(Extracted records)
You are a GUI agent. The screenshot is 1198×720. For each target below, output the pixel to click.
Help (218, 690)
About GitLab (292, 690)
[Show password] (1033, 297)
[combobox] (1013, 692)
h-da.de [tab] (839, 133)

* YOUR OBJECTIVE *
Swap "pixel" for "point" throughout the entries above, and leave everything else as it is.

* ANSWER TO THIS TASK *
You are a GUI agent. The screenshot is 1198×720. For each target below, output the point to click.
Help (218, 690)
About GitLab (292, 690)
[Show password] (1033, 297)
[combobox] (1013, 692)
h-da.de [tab] (839, 133)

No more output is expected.